▶ _Things to do_
(1) From the passage on building boat decks, output the portion starting at "Because a metal" and ending at "to its surface.", with no changes.
(2) In the passage on building boat decks, how is a fiberglass deck usually attached to the hull once it is removed from the mould?
(3) Resume the passage on building boat decks, writing on from its final sentence.

*** Text section Section Begins ***

Because a metal deck, painted to reduce corrosion, can pick up heat from the sun, and be quite slippery and noisy to work on, a layer of wood decking or thick non-skid paint is often applied to its surface.

=== Methods in fiberglass ===

The process for building a deck in fiberglass is the same as for building a hull: a female mould is built, a layer of gel coat is sprayed in, then layers of fiberglass in resin are built up to the required deck thickness (if the deck has a core, the outer skin layers of fiberglass and resin are laid, then the core material, and finally the inner skin layers). The deck is removed from the mould and usually mechanically fastened to the hull.

Fiberglass decks are quite slick with their mirror-smooth surfaces, so a non-skid texture is often moulded into their surface, or non-skid pads glued down in working areas.

*** Text section Section Ends ***
*** Dataset extract Section Begins ***

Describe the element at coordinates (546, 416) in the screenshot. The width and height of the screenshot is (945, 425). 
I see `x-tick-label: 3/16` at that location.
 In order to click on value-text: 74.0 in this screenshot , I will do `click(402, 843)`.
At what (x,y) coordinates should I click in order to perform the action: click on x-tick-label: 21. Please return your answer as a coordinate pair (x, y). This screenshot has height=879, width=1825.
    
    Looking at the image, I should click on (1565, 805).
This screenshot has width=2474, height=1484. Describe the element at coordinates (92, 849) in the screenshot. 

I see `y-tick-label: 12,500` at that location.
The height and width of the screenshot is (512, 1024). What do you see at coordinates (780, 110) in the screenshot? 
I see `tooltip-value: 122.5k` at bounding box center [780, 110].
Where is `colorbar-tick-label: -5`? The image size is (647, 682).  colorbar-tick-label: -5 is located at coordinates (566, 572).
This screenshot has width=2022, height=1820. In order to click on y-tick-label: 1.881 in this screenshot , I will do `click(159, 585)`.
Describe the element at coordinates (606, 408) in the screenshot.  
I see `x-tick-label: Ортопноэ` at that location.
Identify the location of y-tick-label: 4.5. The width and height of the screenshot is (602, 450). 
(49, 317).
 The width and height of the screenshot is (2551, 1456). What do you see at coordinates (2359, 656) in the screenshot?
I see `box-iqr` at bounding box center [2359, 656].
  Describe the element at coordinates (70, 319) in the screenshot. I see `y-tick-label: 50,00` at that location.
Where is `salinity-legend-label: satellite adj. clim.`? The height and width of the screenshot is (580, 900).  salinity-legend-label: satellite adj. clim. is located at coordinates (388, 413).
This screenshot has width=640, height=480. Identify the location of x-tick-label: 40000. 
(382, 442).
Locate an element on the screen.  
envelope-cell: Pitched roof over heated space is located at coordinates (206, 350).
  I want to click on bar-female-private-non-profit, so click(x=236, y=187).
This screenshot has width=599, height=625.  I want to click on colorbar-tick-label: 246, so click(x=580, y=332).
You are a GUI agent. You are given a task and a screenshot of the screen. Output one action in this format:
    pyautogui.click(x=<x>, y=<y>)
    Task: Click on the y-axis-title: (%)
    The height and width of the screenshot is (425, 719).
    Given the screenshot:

*** Dataset extract Section Ends ***

▶ _Results of the tasks_
(1)
Because a metal deck, painted to reduce corrosion, can pick up heat from the sun, and be quite slippery and noisy to work on, a layer of wood decking or thick non-skid paint is often applied to its surface.

(2) It is usually mechanically fastened to the hull.

(3)
=== Rules of thumb to determine the deck scantlings ===

The thickness of the decking affects how strong the hull is, and is directly related to how thick the skin of the hull itself is, which is of course related to how large the vessel is, the kind of work it is expected to do, and the kind of weather it may reasonably be expected to endure. While a naval engineer or architect may have precise methods of determining what the scantlings should be, traditional builders used previous experiences and simpler rules-of-thumb to determine how thick the deck should be built.

The numbers derived by these formulae gives a rough number for determining the average thickness of materials based on some crude hull measurements. Below the waterline the thickness should be approximately 115% of the result, while upper topsides and decks might be reduced to 85% of the result.

- In wood – For plank thickness in inches, LOA (Length OverAll) and Beam are measured in feet. For plank thickness in mm, LOA and beam are measured in meters.
  - Plank thickness in inches${} = {\sqrt{\text{LOA}}+\text{beam} \over 16}$
  - Plank thickness in mm${} = \left[ \sqrt{\text{LOA}\cdot 3.28}+(\text{beam} \cdot 3.28)\cdot 1.58 \right]$
- In fiberglass – For skin thickness in inches, LWL (Length WaterLine) is in feet. For skin thickness in mm, LWL is in meters.
  - Skin thickness (inches)${} = 0.07 + {\text{LWL}\over150}$
  - Skin thickness (mm)${} = 1.8 + {\text{LWL}\over1.8}$
- In fiberglass sandwich – First determine the skin thickness as single skin, then multiply by modifiers for inner skin, outer skin, and core thicknesses. Cored decks might be modified even thicker, 2.6–2.7, to increase stiffness.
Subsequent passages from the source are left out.